A new report from the Centers for Disease Control and Prevention found that “even though young people aged 15–24 years represent only 25 percent of the sexually experienced population, they acquire nearly half of all new STDs.”

The 2010 study, “Sexually Transmitted Disease Surveillance” (.pdf), said that “sexually active adolescents aged 15–19 years and young adults aged 20–24 years are at higher risk of acquiring STDs for a combination of behavioral, biological, and cultural reasons” than older populations do.

According to the report:

The higher prevalence of STDs among adolescents also may reflect multiple barriers to accessing quality STD prevention services, including lack of health insurance or ability to pay, lack of transportation, discomfort with facilities and services designed for adults, and concerns about confidentiality. Traditionally, intervention efforts have targeted individual-level factors associated with STD risk which do not address higher-level factors (e.g., peer norms and media influences) that may also influence behaviors. Interventions for at-risk adolescents and young adults that address underlying aspects of the social and cultural conditions that affect sexual risk-taking behaviors are needed, as are strategies designed to improve the underlying social conditions themselves.

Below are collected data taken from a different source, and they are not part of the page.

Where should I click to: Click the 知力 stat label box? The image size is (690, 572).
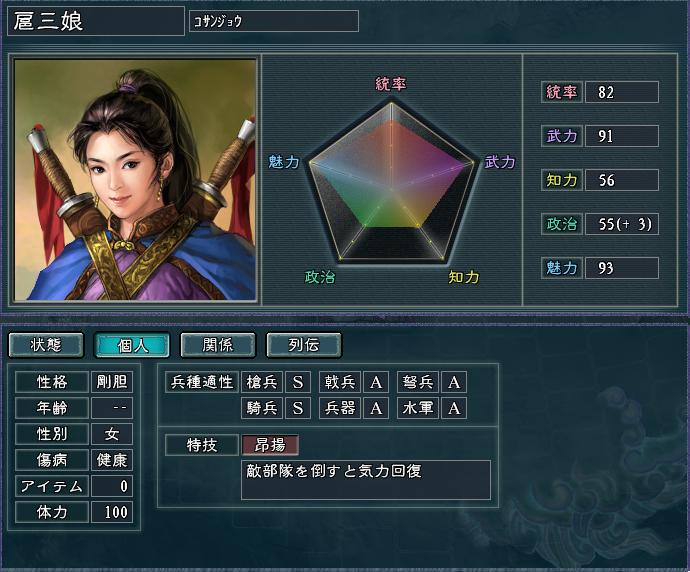[x=562, y=180]
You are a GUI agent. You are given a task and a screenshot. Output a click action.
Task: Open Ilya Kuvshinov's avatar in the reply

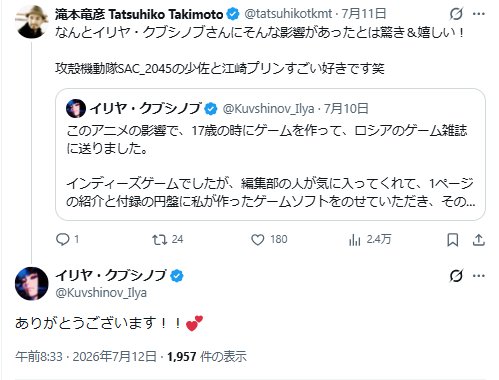tap(32, 284)
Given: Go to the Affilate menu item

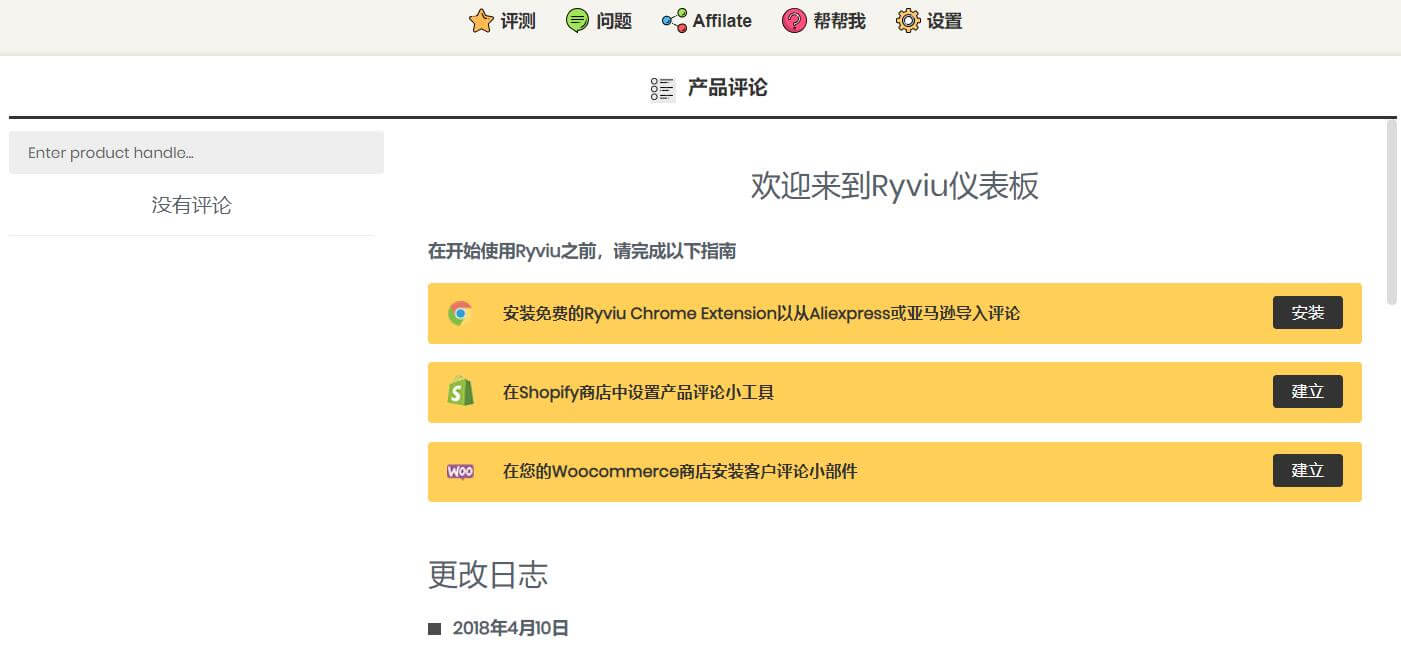Looking at the screenshot, I should click(x=722, y=21).
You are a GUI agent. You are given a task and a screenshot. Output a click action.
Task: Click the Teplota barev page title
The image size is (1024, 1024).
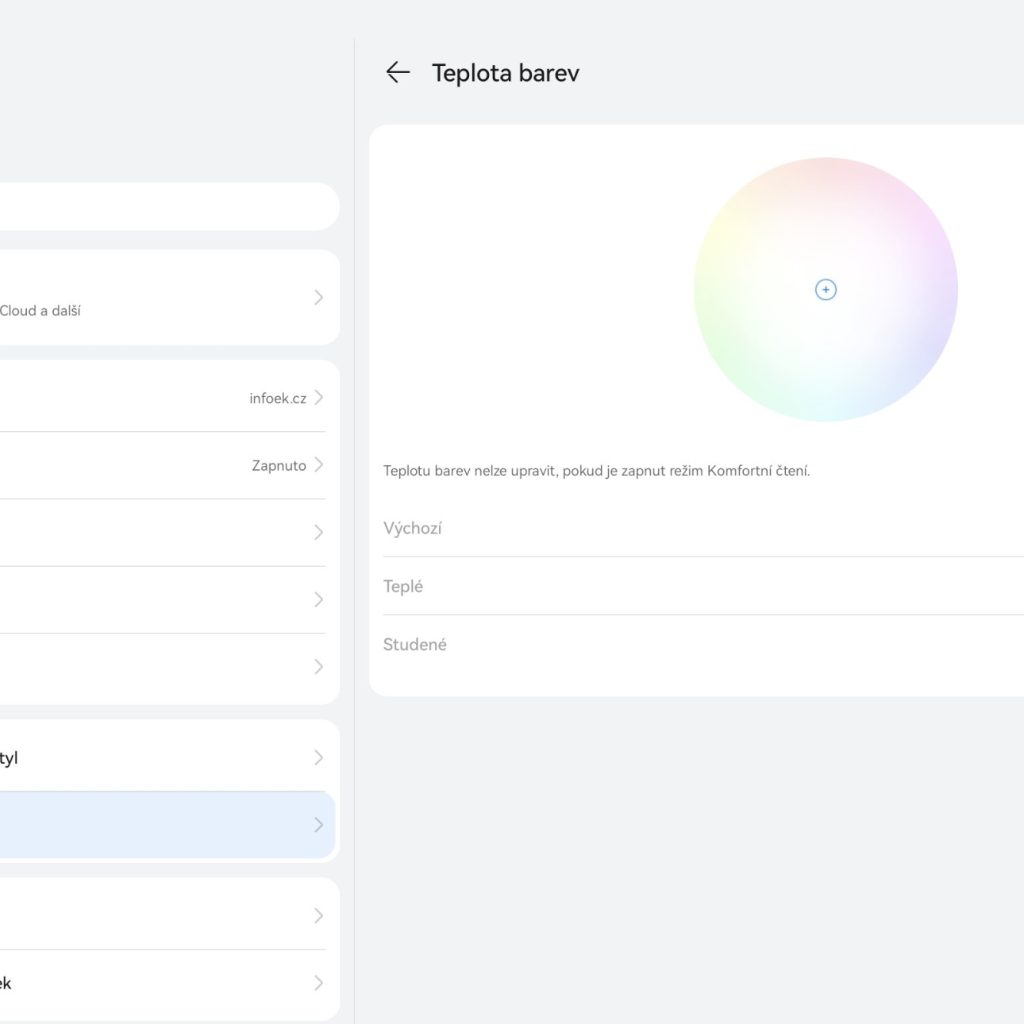click(505, 73)
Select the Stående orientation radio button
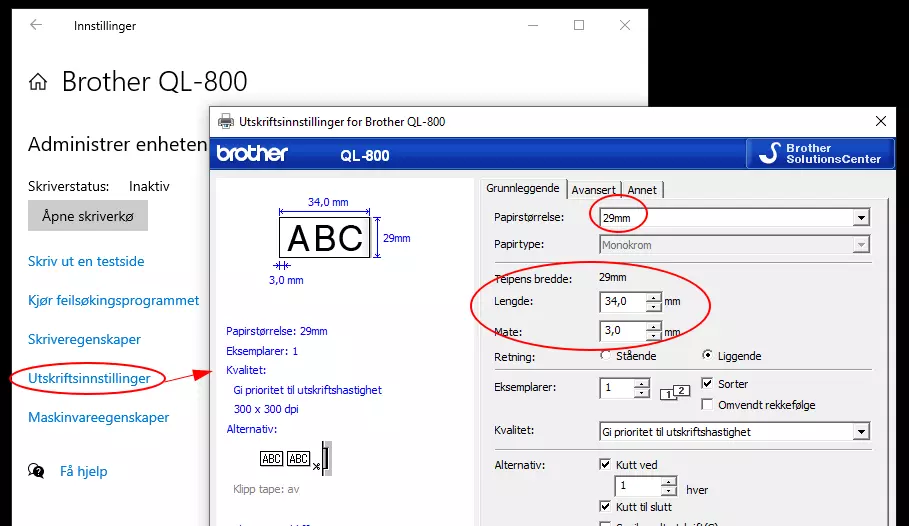 pos(606,355)
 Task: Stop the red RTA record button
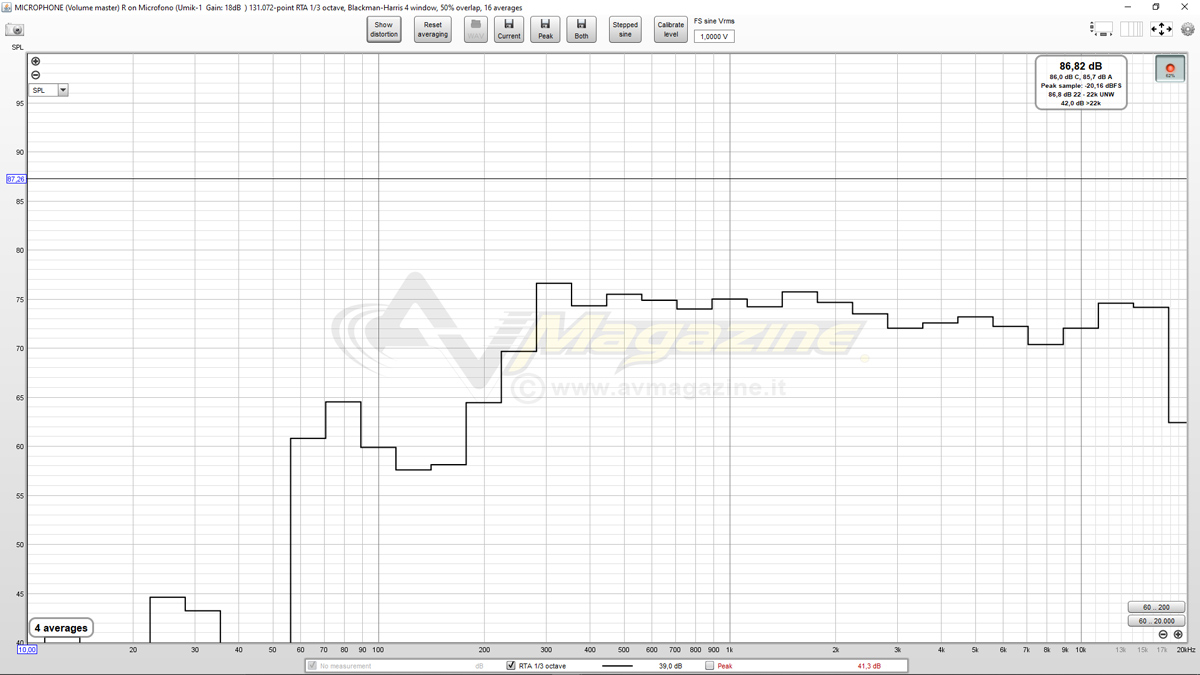pos(1170,68)
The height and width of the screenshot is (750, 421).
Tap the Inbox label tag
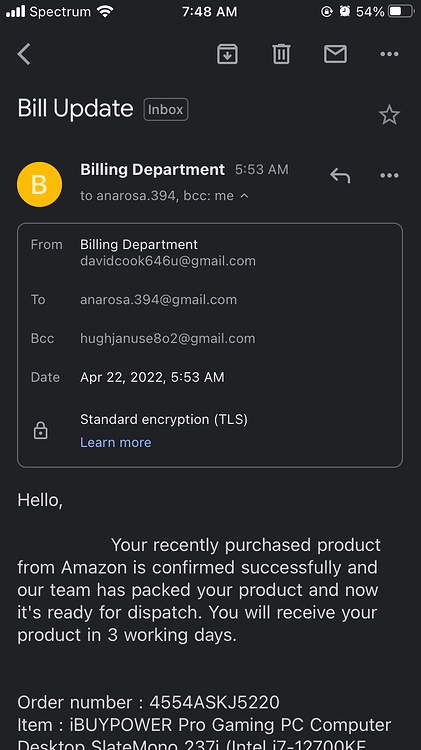point(166,110)
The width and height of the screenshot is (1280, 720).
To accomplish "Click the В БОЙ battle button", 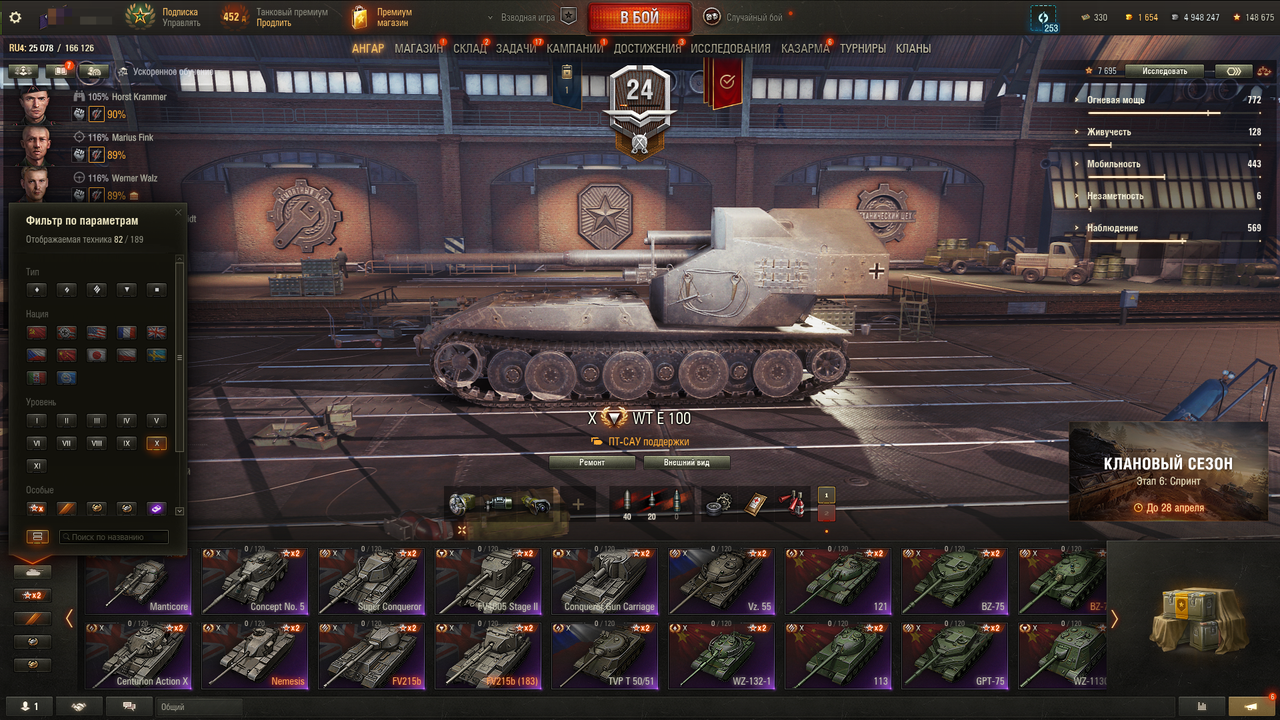I will tap(639, 18).
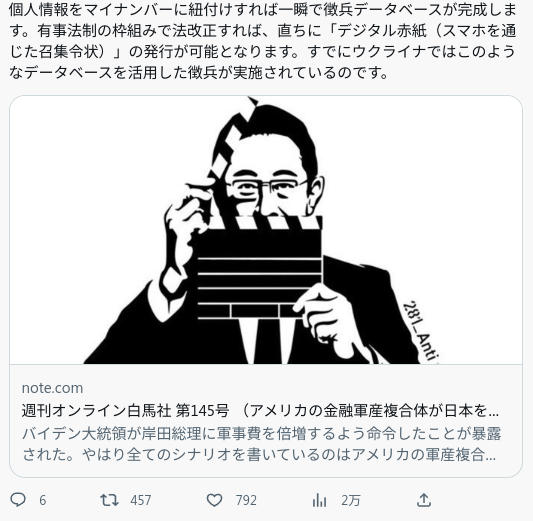
Task: Click the like count 792
Action: point(246,500)
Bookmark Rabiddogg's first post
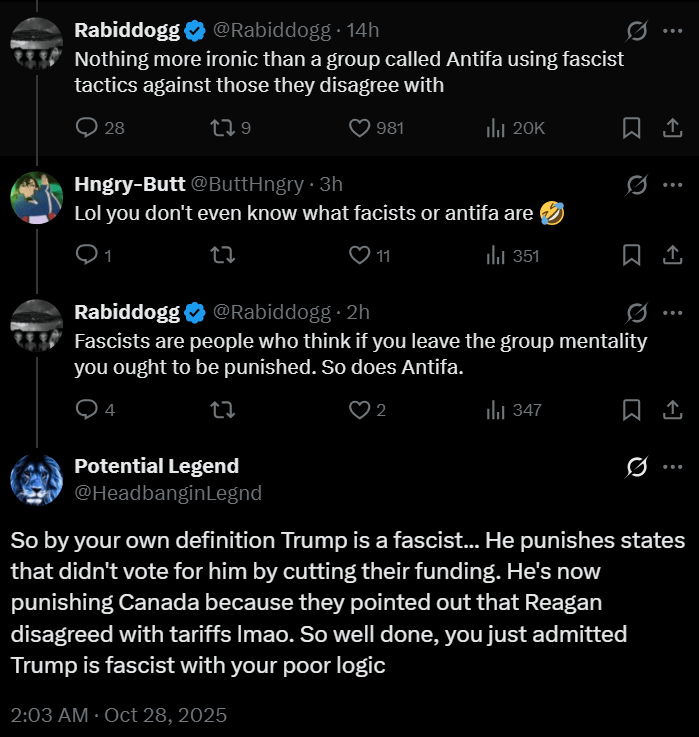 click(x=632, y=128)
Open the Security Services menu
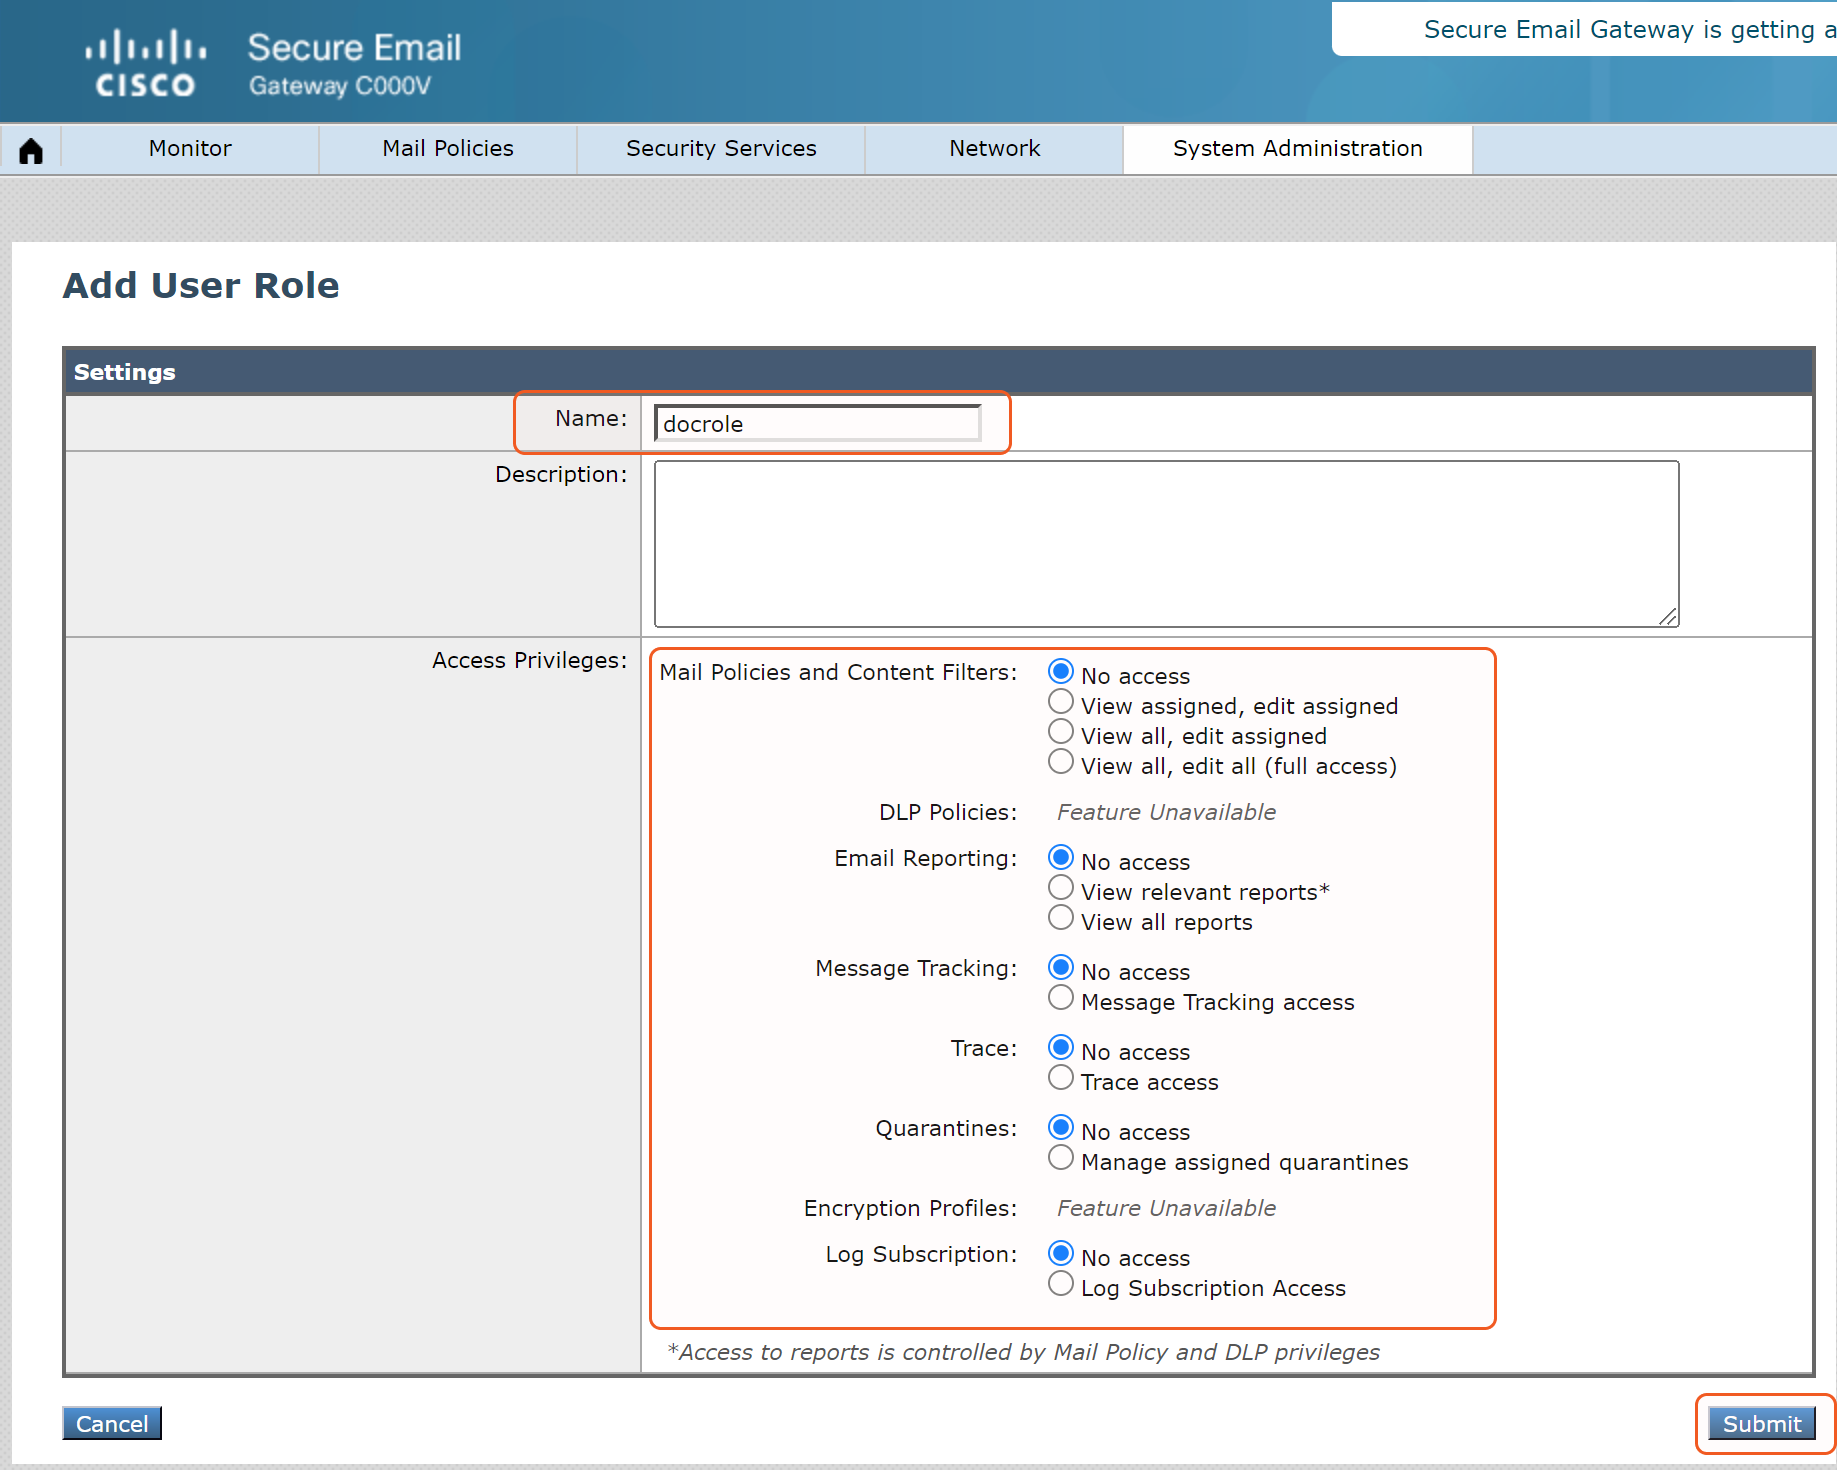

Advocates for comprehensive sex education in the state of Florida have long warned about the increase of STDs among young people. Florida’s current sex education policy focuses on abstinence-only programs, which do little to help sexually active teens prevent STDs.

A 2007 study conducted by Mathematica Policy Research, Inc. showed that abstinence education programs do not have an effect on the number of teens abstaining from sex. According to the study (.pdf), “none of the individual programs had statistically significant impacts on the rate of sexual abstinence, whether measured as either always remaining abstinent or being abstinent during the last 12 months.”

These programs did, however, affect the perceived efficacy of condoms among young people. Condom use has been proven to greatly limit the prevalence of many STDs.

According to this study:

Program group youth, however, were less likely than control group youth to perceive condoms as effective at preventing STDs. Compared with control group youth, program group youth were less likely to report that condoms are usually effective at preventing HIV, chlamydia and gonorrhea, and herpes and HPV. Furthermore, program group youth were more likely than control group youth to report that condoms are never effective at preventing these STDs.

A “Sex Education in the Sunshine State” report shows that “Florida’s young people are increasingly impacted by the high rate of HIV infection in the state.” According to the report, “in 2007, persons under the age of 25 accounted for 15 percent of new HIV infections in the state.” Also in 2007, “youth accounted for 65.5 percent of new STD infections in Florida.” This is well over the percentage nationwide.

The state of Florida continues to have an abstinence-only sex education statute on the books, while also turning away grant money for comprehensive sex education in the state.